Teens are using AI to destroy teachers' reputations. Are agents next? 😈

High school students across the country are building what the internet is calling "slander pages," anonymous Instagram and TikTok accounts that use AI to create fake videos and images of their teachers.

And these aren't your older brother's cafeteria rumors.

Kids are using tools like Viggle AI to superimpose teachers' faces onto disturbing videos, generate fake portraits comparing educators to dictators, and animate still photos into lip-sync skits designed to go viral.

One Texas account racked up over 107,000 likes on a single post. Another depicted a teacher having a fentanyl overdose. Some accounts borrow imagery straight from extremist forums.

When administrators at Crandall High School in Texas confronted the student behind their viral slander page, the kid deleted it, posted an apology... and started posting again days later.

The school couldn't stop it. The platforms couldn't stop it. And the teachers are just stuck Googling themselves.

Why this should terrify every Realtor:

It takes about 90 seconds to build one of these pages about you.

I know because I built one.

Using Lovable (my favorite vibe coding tools), I created a fully functional consumer warning site targeting a fictional agent named Chad Brickman at "Pinnacle Premier Properties."

The site has everything: a "CONSUMER WARNING" banner across the top.

A headshot with a red "WANTED" badge.

A real-time "damage counter" showing 347 homes oversold, 891 clients ghosted, and 1,204 dreams crushed.

Fake one-star reviews from "victims" with names and dates.

A full dossier listing Chad's "awards" including "Least Responsive Agent" five years running.

There are even fabricated text messages and emails, like the one where Chad admits he left closing documents at a Denny's in Bakersfield.

It has a "Submit Your Story" form at the bottom.

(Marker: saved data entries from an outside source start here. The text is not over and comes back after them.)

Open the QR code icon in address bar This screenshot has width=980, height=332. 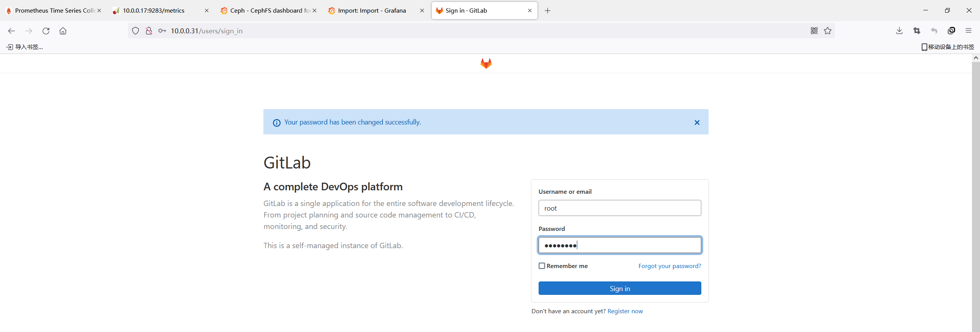pos(814,31)
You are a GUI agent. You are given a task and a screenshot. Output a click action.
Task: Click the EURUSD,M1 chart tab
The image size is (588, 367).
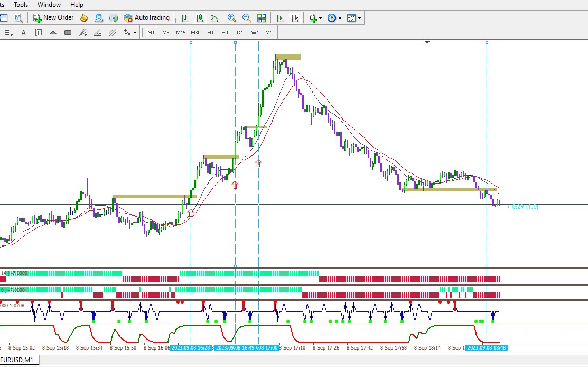[x=17, y=360]
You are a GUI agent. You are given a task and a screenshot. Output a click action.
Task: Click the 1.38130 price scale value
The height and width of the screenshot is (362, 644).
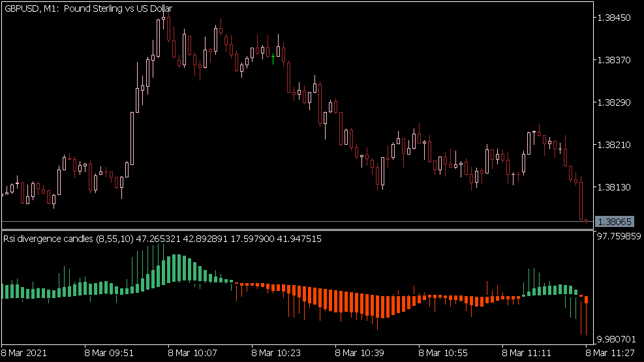tap(614, 188)
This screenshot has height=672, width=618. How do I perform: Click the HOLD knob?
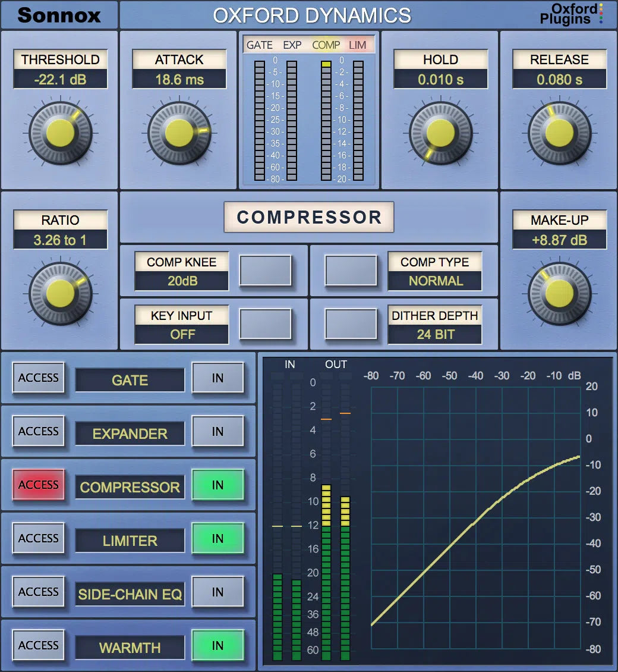[440, 132]
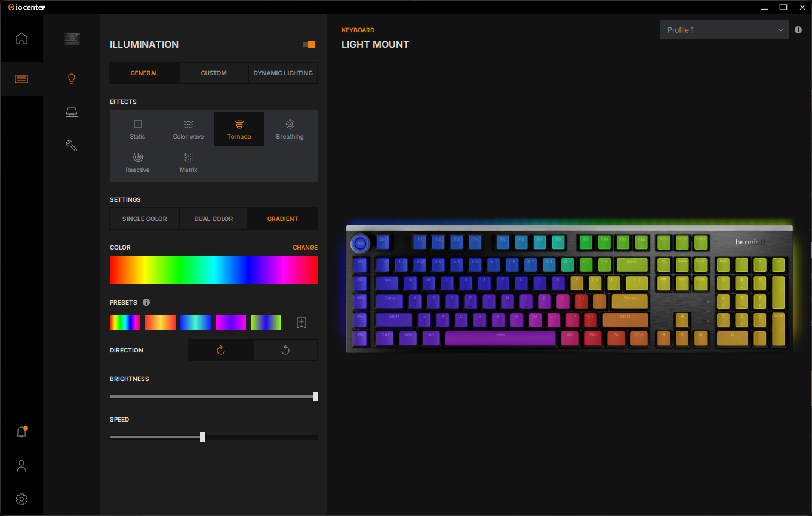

A "Wall of Shame." An "Evidence Vault."

It looks absolutely, terrifyingly real.

And the only thing standing between this being a joke and being your actual nightmare is someone swapping "Chad Brickman" for your name and uploading your headshot.

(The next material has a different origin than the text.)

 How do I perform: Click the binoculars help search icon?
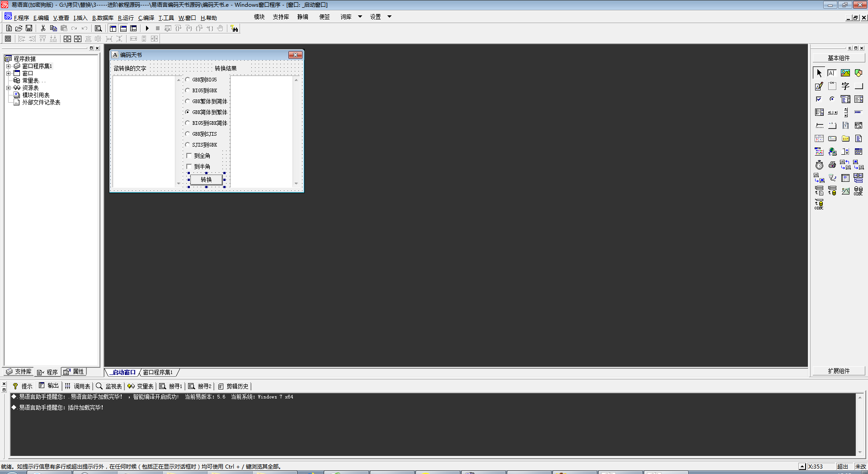coord(234,28)
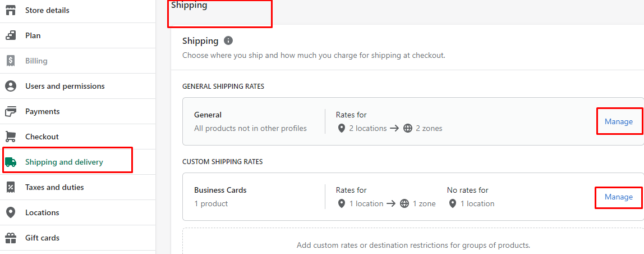
Task: Manage the General shipping rates profile
Action: point(619,121)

One of the fake reviews reads: "Chad listed my home and the only showing he arranged was his own birthday party. He used my kitchen. He didn't even clean up. I found a piñata stick in my bathtub."

Hilarious when it's fiction. Career-ending when it's about you and a seller finds it the night before your listing appointment.

The lesson: Your online reputation is no longer just about collecting five-star reviews. It's about monitoring what AI can fabricate about you in minutes.

Google yourself. Set up alerts. And understand that in 2026, reputation defense is just as important as reputation building.

Because if high schoolers can do this to their math teacher, someone can absolutely do it to you.

👉 Check out the fake site I built to see how real it looks.

🛠 [H]OW-TO

Get more followers on Instagram with one simple tweak 📸

My guy The Broke Agent just dropped a truth bomb that most agents need to hear:

Your Instagram bio is the reason more people aren't following you.

When someone lands on your profile, you get about three seconds before they decide to follow or bounce.

And right now, most agent bios say the same useless stuff: years in the business, "helping buyers and sellers" (no kidding, you're an agent), some accolade from 2019, and a brokerage logo.

None of that gives anyone a reason to hit follow.

The fix? One line that tells people what kind of content they'll get if they follow you.

That's it. A tagline that makes following feel like an obvious yes.

Here are some industry accounts absolutely nailing it that can inspire your tweak:

🎯 Jimmy Mackin:"On a mission to become the most useful person to follow in real estate."

That line is so good it almost doesn't matter what he posts. You're following just to find out if he pulls it off.

🏜️ Bridgett Baldwin (550 homes sold since 2009): "Glimpses of life in the desert."

She leads with authority (the volume), then hooks you with lifestyle. It says "this isn't just a listings page."

That matters because people move once every 10-12 years.

If your bio only screams "Realtor," most people won't follow because they assume they'll only see houses.

But content about their community? That's always relevant.

🏘️ Kathy and Graham Tracey: "Reston real estate agents sharing cool things about the city we love."

Instantly, you know what you're getting. Local spots, restaurants, community highlights. Follow.

🏡 Bill D'Ambrosio: "Helping you get the most out of living in Westchester."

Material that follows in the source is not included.